- [DIRECTIONS] Copy out all of the entries below word for word, without changing a single line.
_____
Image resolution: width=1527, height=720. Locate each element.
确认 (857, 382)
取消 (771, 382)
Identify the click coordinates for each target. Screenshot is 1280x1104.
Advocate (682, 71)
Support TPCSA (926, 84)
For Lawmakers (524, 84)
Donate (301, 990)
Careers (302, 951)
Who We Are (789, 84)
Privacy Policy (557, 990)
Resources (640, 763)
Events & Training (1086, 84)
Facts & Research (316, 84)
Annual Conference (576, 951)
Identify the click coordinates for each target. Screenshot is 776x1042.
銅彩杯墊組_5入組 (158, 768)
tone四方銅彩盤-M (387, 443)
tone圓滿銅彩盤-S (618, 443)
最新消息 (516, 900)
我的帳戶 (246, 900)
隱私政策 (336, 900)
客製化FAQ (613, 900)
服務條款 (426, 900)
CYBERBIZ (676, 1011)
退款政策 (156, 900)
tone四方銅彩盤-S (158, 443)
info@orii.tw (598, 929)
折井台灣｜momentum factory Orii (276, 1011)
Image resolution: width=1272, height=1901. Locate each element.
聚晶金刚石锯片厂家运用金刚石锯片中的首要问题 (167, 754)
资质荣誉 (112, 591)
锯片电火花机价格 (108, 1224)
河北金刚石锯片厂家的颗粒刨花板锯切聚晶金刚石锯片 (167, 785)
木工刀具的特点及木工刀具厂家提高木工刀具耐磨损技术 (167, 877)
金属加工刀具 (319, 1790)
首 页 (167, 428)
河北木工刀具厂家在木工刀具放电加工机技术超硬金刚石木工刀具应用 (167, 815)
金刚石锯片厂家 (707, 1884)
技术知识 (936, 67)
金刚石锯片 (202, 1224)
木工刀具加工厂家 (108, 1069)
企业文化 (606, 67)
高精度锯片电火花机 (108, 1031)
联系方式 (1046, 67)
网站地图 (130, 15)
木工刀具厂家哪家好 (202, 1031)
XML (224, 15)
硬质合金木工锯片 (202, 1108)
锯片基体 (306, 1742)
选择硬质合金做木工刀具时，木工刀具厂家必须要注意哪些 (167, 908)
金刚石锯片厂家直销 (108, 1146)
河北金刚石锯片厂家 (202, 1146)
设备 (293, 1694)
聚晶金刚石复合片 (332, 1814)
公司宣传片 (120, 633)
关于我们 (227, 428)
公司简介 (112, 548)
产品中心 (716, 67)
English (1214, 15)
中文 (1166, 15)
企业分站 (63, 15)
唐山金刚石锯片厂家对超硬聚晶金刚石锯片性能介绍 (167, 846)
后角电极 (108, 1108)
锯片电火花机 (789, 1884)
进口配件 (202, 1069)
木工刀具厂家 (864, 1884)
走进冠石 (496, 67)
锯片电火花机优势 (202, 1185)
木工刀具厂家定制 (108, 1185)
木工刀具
_____
- [WORKED ANSWER]
Image resolution: width=1527, height=720. Locate each element.
确认 (857, 382)
取消 (771, 382)
Identify the click coordinates for each target. Screenshot is 1280x1104.
Advocate (682, 71)
Support TPCSA (926, 84)
For Lawmakers (524, 84)
Donate (301, 990)
Careers (302, 951)
Who We Are (789, 84)
Privacy Policy (557, 990)
Resources (640, 763)
Events & Training (1086, 84)
Facts & Research (316, 84)
Annual Conference (576, 951)
Identify the click coordinates for each target. Screenshot is 776x1042.
銅彩杯墊組_5入組 (158, 768)
tone四方銅彩盤-M (387, 443)
tone圓滿銅彩盤-S (618, 443)
最新消息 (516, 900)
我的帳戶 (246, 900)
隱私政策 (336, 900)
客製化FAQ (613, 900)
服務條款 (426, 900)
CYBERBIZ (676, 1011)
退款政策 (156, 900)
tone四方銅彩盤-S (158, 443)
info@orii.tw (598, 929)
折井台灣｜momentum factory Orii (276, 1011)
Image resolution: width=1272, height=1901. Locate each element.
聚晶金刚石锯片厂家运用金刚石锯片中的首要问题 (167, 754)
资质荣誉 (112, 591)
锯片电火花机价格 (108, 1224)
河北金刚石锯片厂家的颗粒刨花板锯切聚晶金刚石锯片 (167, 785)
木工刀具的特点及木工刀具厂家提高木工刀具耐磨损技术 (167, 877)
金属加工刀具 (319, 1790)
首 页 (167, 428)
河北木工刀具厂家在木工刀具放电加工机技术超硬金刚石木工刀具应用 (167, 815)
金刚石锯片厂家 (707, 1884)
技术知识 (936, 67)
金刚石锯片 (202, 1224)
木工刀具加工厂家 (108, 1069)
企业文化 (606, 67)
高精度锯片电火花机 (108, 1031)
联系方式 (1046, 67)
网站地图 (130, 15)
木工刀具厂家哪家好 (202, 1031)
XML (224, 15)
硬质合金木工锯片 (202, 1108)
锯片基体 (306, 1742)
选择硬质合金做木工刀具时，木工刀具厂家必须要注意哪些 (167, 908)
金刚石锯片厂家直销 (108, 1146)
河北金刚石锯片厂家 (202, 1146)
设备 (293, 1694)
聚晶金刚石复合片 (332, 1814)
公司宣传片 (120, 633)
关于我们 (227, 428)
公司简介 (112, 548)
产品中心 (716, 67)
English (1214, 15)
中文 (1166, 15)
企业分站 (63, 15)
唐山金刚石锯片厂家对超硬聚晶金刚石锯片性能介绍 (167, 846)
后角电极 (108, 1108)
锯片电火花机 (789, 1884)
进口配件 (202, 1069)
木工刀具厂家 (864, 1884)
走进冠石 (496, 67)
锯片电火花机优势 (202, 1185)
木工刀具厂家定制 (108, 1185)
木工刀具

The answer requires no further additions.